Citing an example of New York city, WHO Global Ambassador for Noncommunicable Diseases Michael Bloomberg said that banning trans fats in New York City helped reduce the number of heart attacks without changing the taste or cost of food, and eliminating their use around the world can save millions of lives. 

“A comprehensive approach to tobacco control allowed us to make more progress globally over the last decade than almost anyone thought possible - now, a similar approach to trans fat can help us make that kind of progress against cardiovascular disease, another of the world’s leading causes of preventable death,” said Bloomberg.

Speaking of a good alternative healthier way of living, Dr Aradhana Patkar, a city-based nutritionist said that the fibre foods can help keep the diet healthy.

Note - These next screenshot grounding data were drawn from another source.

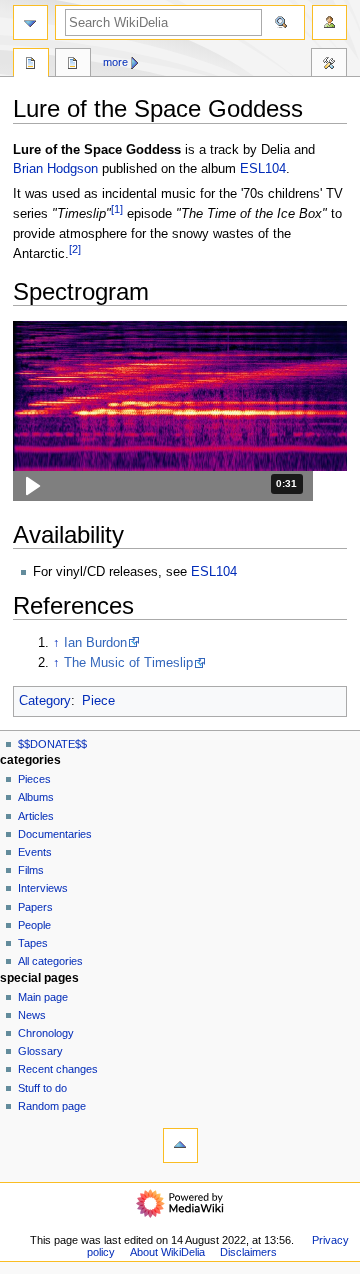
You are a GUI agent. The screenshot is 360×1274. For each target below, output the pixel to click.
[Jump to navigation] (30, 22)
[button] (163, 486)
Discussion (73, 65)
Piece (98, 701)
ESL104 (263, 169)
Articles (36, 816)
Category (45, 701)
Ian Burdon (95, 643)
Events (35, 852)
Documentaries (55, 834)
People (34, 925)
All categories (50, 961)
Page (31, 65)
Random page (52, 1106)
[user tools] (329, 22)
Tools (329, 65)
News (32, 1015)
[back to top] (180, 1145)
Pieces (34, 779)
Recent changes (58, 1069)
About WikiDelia (167, 1252)
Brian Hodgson (55, 169)
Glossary (40, 1051)
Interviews (43, 888)
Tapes (33, 943)
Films (31, 870)
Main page (43, 997)
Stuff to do (42, 1088)
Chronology (46, 1033)
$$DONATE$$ (52, 744)
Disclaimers (248, 1252)
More (115, 62)
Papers (35, 907)
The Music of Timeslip (128, 663)
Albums (36, 797)
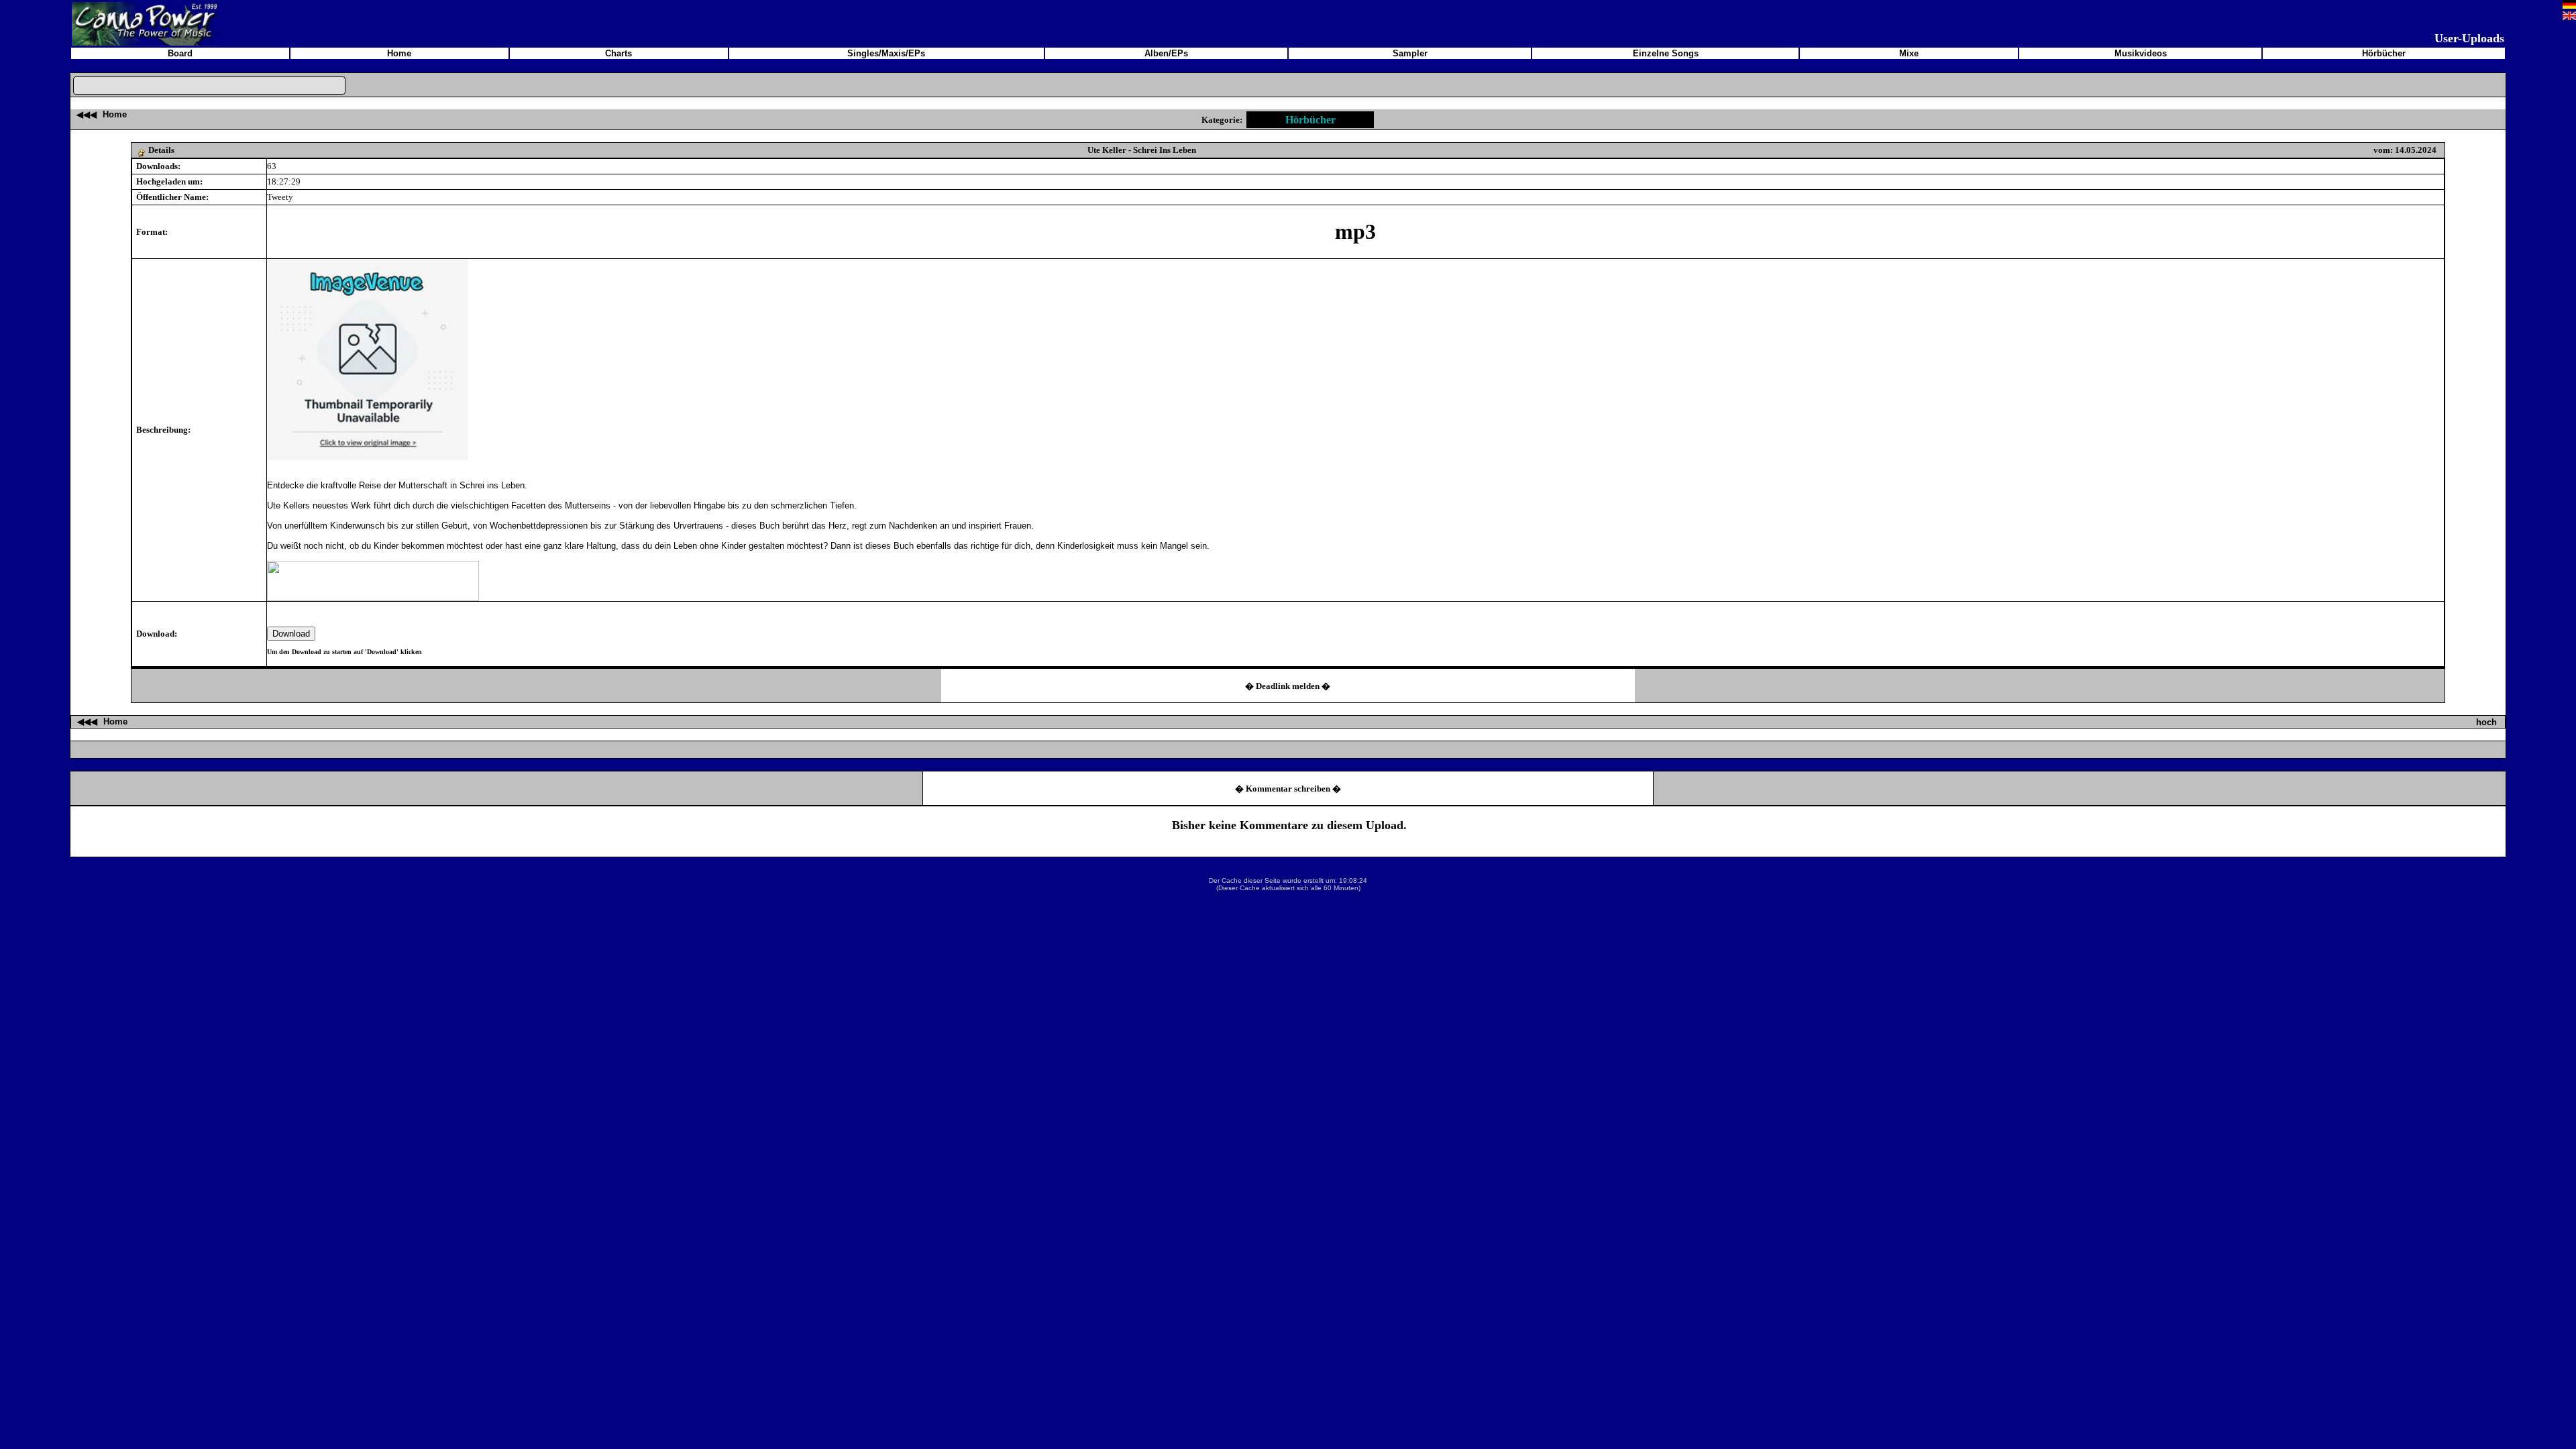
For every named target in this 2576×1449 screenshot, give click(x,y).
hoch (2486, 722)
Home (115, 114)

“Though the trans fat is bad, it is also necessary in a limited amount. Hence, the focus should be on a healthy balanced diet. The diet should be taken according to the Body Mass Index (BMI) of a person. Junk food should be completely avoided,” noted Patkar.

What is ‘REPLACE’?
REPLACE provides six strategic actions to ensure the prompt, complete and sustained elimination of industrially-produced trans fats from the food supply
 Review dietary sources of industrially-produced trans fats and the landscape for required policy change.
 Promote the replacement of industrially-produced trans fats with healthier fats and oils.
 Legislate or enact regulatory actions to eliminate industrially-produced trans fats.
 Assess and monitor trans fats content in the food supply and changes in trans fat consumption in the population.
 Create awareness on the negative health impact of trans fats among policymakers, producers, suppliers and the public.
 Enforce compliance with policies and regulations.

Negative effects of trans fat
WHO officials said that replacing trans fats with unsaturated fatty acids decreases the risk of heart disease, in part, by rectifying the negative effects of trans fats on blood lipids.